Consider Winooski, VT. Winooski just passed a $31,970,907 school budget serving approximately 764 Pre-k through 12th grade students. That’s $41,846 per student, for a kindergartner or a high school senior. And for that investment only half of VT students are academically proficient, suicides for 18–24-year-olds tripled last year, and drug overdoses have quadrupled over ten years.

Meanwhile, for perspective, parents can send their kids to VT State University for a full year of standard undergraduate college programs for $22,882 – and that includes room and board.

‘Suicide mission’ is a reasonable characterization for Vermont’s future (if one can call it a future). Forewarned is forearmed New Hampshire.

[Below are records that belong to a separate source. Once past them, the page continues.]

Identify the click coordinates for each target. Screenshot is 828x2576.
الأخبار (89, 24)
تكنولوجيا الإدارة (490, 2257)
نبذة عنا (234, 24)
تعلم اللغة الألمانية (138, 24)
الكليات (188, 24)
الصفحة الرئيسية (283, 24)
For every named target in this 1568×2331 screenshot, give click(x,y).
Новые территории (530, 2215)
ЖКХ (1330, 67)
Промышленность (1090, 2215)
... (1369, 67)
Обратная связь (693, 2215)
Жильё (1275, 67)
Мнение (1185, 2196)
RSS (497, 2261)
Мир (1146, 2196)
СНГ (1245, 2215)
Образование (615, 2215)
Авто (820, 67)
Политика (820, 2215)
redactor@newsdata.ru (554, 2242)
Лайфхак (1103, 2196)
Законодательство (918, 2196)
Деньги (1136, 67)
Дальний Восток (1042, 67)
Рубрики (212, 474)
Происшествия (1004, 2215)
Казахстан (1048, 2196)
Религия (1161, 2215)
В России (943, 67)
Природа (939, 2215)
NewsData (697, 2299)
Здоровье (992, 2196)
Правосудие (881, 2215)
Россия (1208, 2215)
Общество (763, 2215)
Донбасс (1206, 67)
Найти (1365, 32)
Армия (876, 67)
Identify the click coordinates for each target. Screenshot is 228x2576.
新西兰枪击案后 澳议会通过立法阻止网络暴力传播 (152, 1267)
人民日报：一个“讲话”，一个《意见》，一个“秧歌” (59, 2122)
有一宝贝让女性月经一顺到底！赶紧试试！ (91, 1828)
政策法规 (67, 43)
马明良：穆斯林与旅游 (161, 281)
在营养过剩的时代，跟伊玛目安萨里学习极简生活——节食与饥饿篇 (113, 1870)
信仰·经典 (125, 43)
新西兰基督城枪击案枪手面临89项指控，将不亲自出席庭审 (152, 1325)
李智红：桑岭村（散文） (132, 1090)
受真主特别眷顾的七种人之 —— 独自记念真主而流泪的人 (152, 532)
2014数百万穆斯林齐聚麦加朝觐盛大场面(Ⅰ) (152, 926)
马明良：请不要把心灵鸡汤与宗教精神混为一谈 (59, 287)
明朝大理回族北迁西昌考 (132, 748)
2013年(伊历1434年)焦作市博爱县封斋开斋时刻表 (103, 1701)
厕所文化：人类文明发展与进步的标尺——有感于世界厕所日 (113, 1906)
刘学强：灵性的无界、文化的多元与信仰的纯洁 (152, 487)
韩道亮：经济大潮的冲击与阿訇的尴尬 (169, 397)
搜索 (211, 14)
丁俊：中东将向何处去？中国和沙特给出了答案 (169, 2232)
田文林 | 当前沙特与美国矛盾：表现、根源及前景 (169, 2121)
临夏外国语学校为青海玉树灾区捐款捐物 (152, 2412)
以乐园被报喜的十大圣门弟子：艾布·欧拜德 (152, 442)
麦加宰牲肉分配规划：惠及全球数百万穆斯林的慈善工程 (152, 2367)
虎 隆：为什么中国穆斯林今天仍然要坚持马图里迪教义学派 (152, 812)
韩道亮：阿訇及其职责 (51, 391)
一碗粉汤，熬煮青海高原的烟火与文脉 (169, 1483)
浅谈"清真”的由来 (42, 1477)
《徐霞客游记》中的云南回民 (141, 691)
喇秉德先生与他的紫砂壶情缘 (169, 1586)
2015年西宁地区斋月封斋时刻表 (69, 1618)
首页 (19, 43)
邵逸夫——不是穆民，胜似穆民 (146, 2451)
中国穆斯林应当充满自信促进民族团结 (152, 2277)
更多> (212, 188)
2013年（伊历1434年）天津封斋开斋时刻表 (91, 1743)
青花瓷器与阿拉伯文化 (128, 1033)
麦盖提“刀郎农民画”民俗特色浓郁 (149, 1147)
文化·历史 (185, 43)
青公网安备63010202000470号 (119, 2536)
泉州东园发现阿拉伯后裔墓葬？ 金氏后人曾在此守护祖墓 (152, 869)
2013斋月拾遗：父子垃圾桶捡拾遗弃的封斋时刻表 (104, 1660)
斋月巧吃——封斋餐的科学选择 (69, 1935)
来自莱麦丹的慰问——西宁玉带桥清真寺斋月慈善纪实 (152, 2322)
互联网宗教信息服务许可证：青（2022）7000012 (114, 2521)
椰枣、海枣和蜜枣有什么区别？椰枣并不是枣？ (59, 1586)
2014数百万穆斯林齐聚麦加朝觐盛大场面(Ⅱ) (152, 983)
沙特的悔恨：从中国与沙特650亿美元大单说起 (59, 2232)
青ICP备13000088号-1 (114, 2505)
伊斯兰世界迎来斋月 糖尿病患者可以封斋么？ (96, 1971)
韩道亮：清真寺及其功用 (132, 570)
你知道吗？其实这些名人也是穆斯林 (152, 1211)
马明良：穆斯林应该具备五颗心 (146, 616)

I don’t recall if it was a contender for comment of the week, but it shows us what happens when we lose sight of the point of public education. It is not sports, music, grooming, anti-racism theory, or – now – mental health care or indoctrination. All it was supposed to do was teach math, reading, and history (maybe ethics or debate). We get lip service to academics but plenty of the other stuff.

You’d be right to ask, but what about math and reading? And maybe we need a new institution for that? Something that isn’t training acolytes to some progressive god-state. You can try. Its defenders have crafted a narrative dome around the corruption of public education. The organized missile defense system of Union flunkies and local water carriers often shoots down locals who try to get inside. Those who make it in are bullied into a quick exit. It is rare to see any other outcome, and these are expensive losses, not just financial ones.

‘Public schools’ are not preparing children for much of anything. These kids, on whom more money is spent than perhaps at any time in the arc of public schooling, know less and are less capable than almost every previous generation, none of which had the modern tools or access to potential learning.

Dropouts from decades past likely left with more skills and learning than today’s graduates, while places like Winooski charge a premium for the decline.

Talk about shrinkflation. Joe’s worried about people paying more money for fewer chips in the bag while unions and administrators in Public Schools are demanding more tax dollars for an education that churns out kids a few cans short of a six-pack.

Author is a long-time New Hampshire resident, blogger, and a member of the Board of directors of The 603 Alliance. He is the Managing Editor and co-owner of GraniteGrok.com, a former board member of the Republican Liberty Caucus of New Hampshire, and a past contributor to the Franklin Center for Public Policy.

Categories: Commentary

3 replies »

  1. A constructive commentary would include some suggestions or ideas on how to improve the situation. This is just a cranky rant…by an out-of-stater.

    • Competition breeds excellence while monopolies stagnate: Students at private Montessori schools are consistently scoring higher on scholastic aptitude tests but the cost per pupil is 10% of the typical public school. Public schools have no incentive to be efficient or effective because they are funded through legalized piracy, so they have a captive market. The only solution is to abolish the public school system.

  2. Constructive commentary: 1. Remove bloated, expensive, divisive DEI departments.
    2. Remove “assistant” everything.
    3. Free food for only those who need it.
    4. Remove social workers
    5. Remove ELL, immerse students.
    6. Remove communications director. Yes districts have them
    I could go on and on….basically look to cut anyone not working directly with kids. Ask yourself what does this person do 8 hours a day, 5 days a week. If you can’t answer it pdq, they should go.